→ Input for this task:
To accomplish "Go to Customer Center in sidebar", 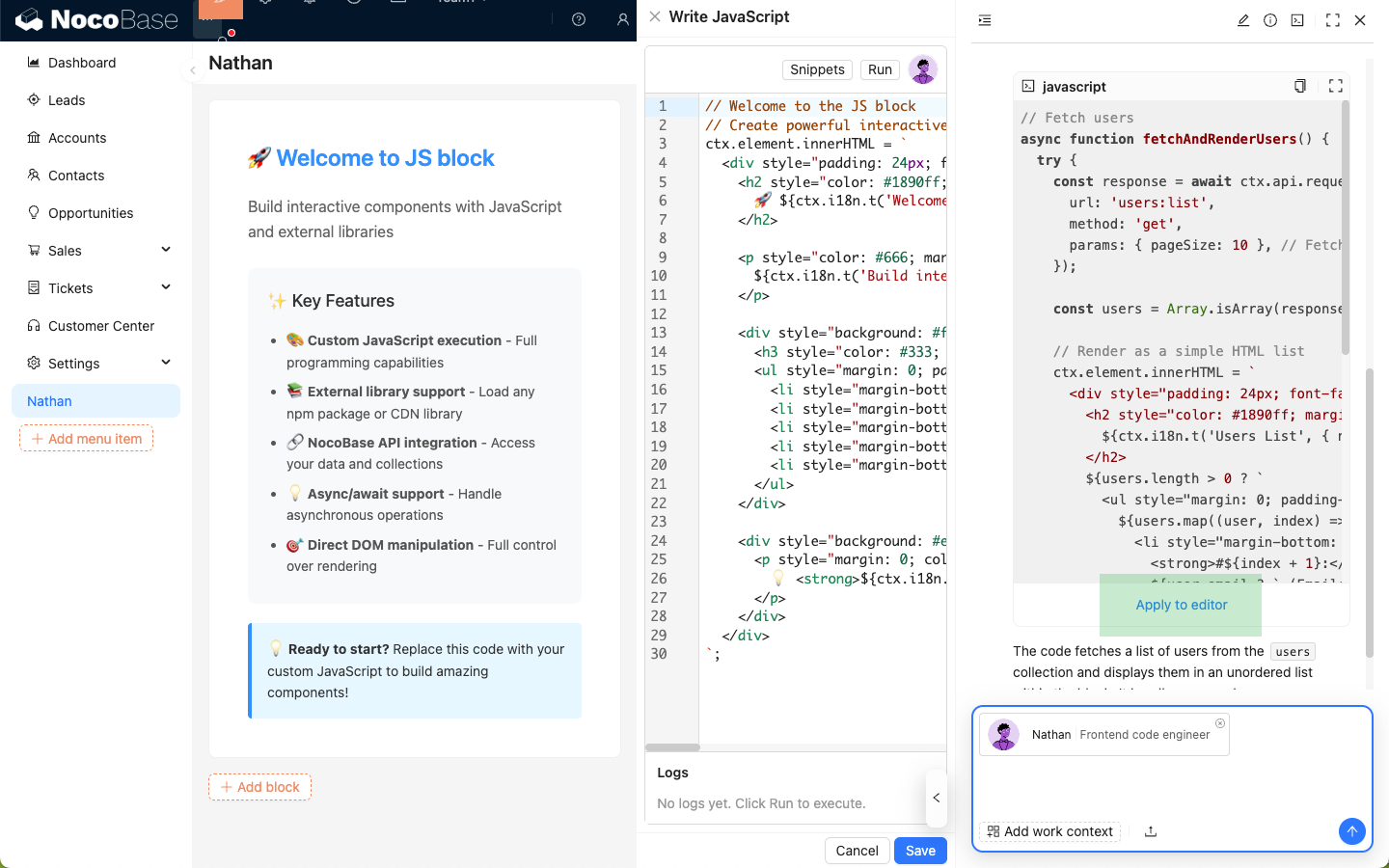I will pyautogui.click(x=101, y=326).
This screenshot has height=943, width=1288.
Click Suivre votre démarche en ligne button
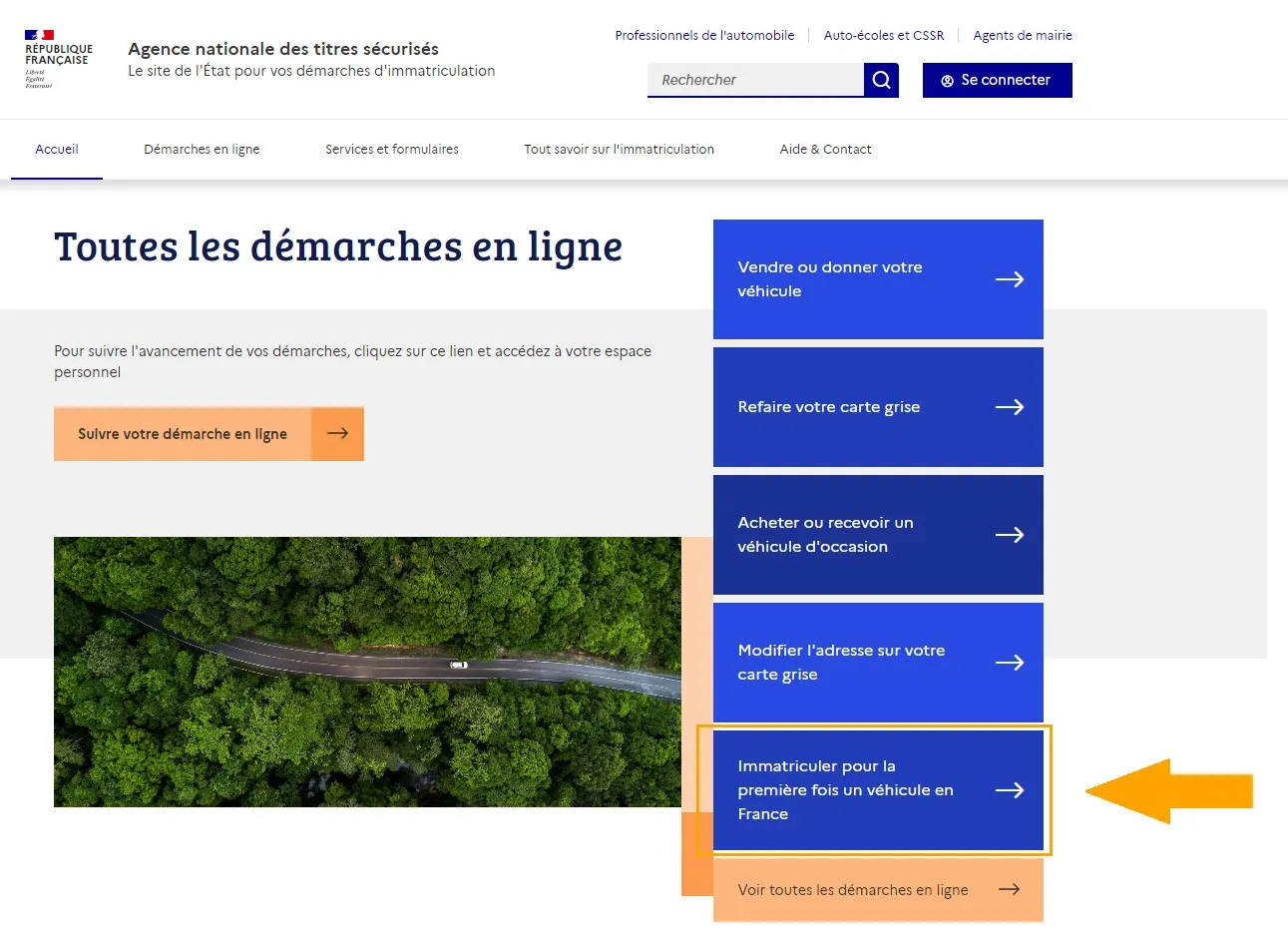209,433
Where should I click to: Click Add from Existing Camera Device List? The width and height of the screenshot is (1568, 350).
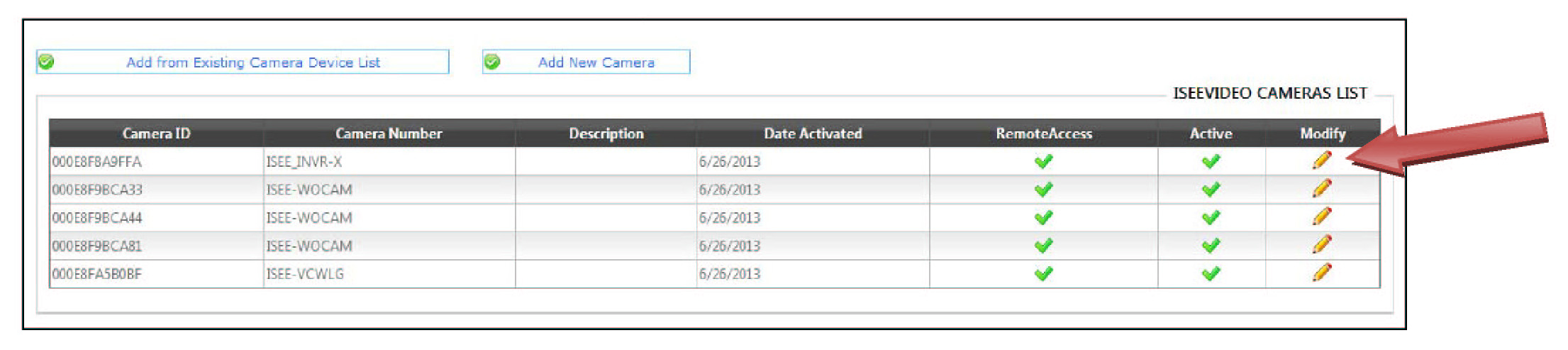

==

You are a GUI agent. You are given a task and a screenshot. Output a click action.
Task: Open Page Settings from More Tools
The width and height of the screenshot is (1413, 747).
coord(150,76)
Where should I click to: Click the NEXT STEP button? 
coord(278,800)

...

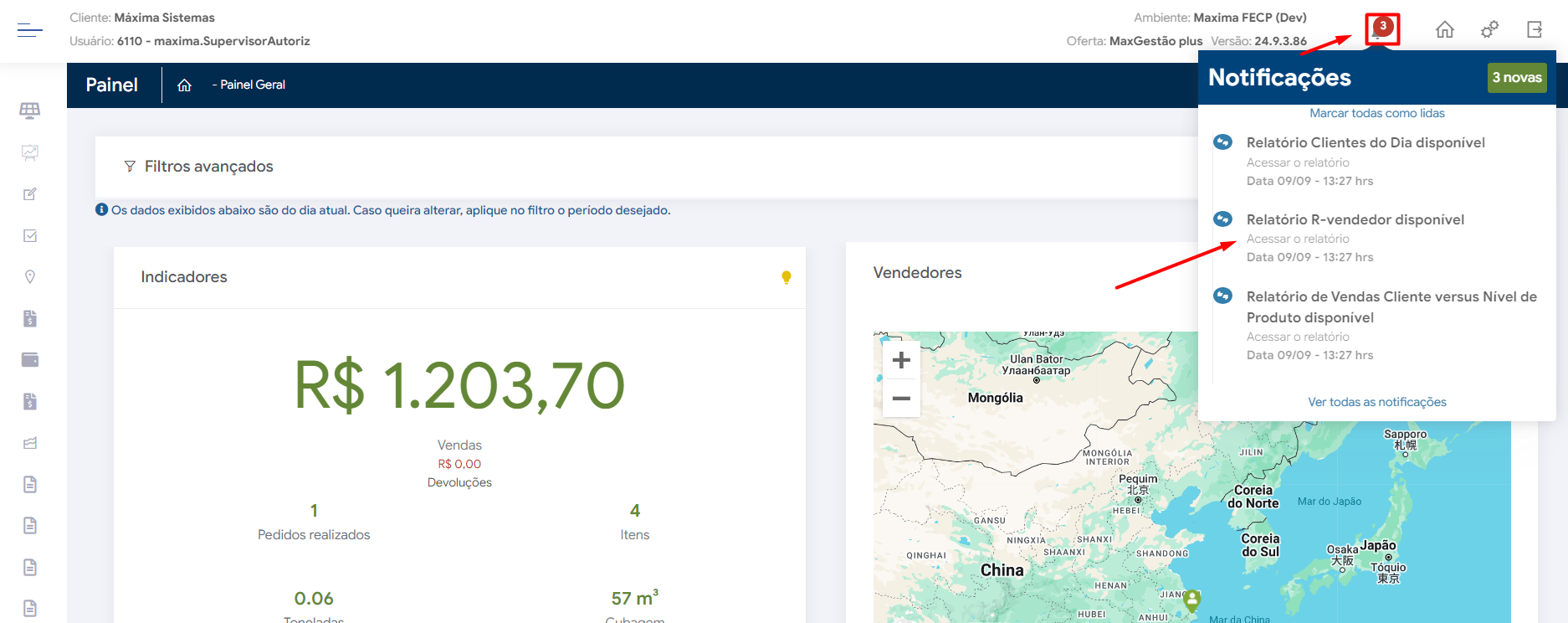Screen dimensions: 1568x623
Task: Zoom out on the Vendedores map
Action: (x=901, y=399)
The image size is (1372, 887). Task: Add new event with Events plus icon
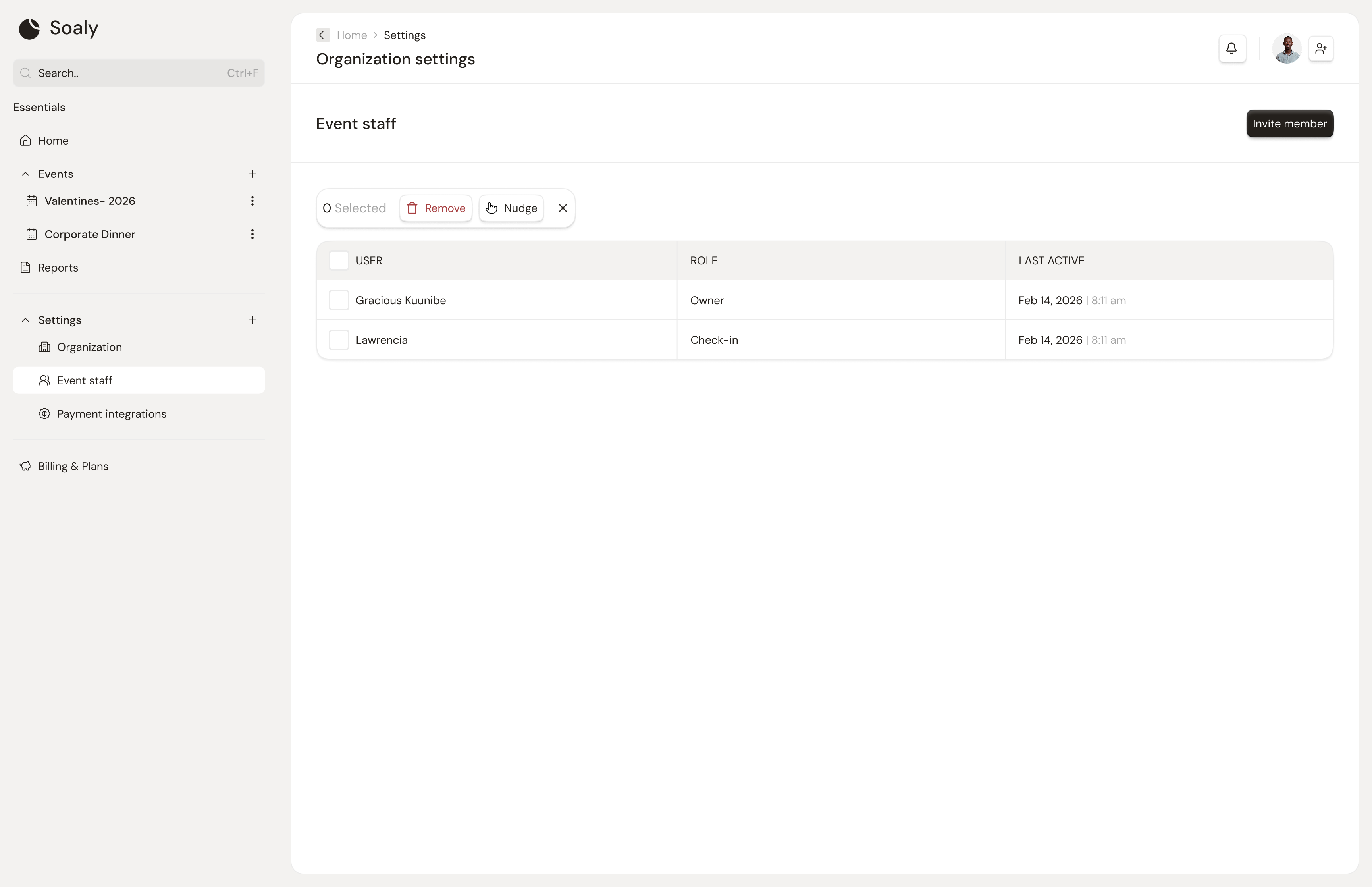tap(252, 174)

→ Work instruction: Look through the entries above, find each line containing "from", and copy it.

→ Reply:
Where should I click to: Click Add from Existing Camera Device List? The width and height of the screenshot is (1568, 350).
Task: Open Page Settings from More Tools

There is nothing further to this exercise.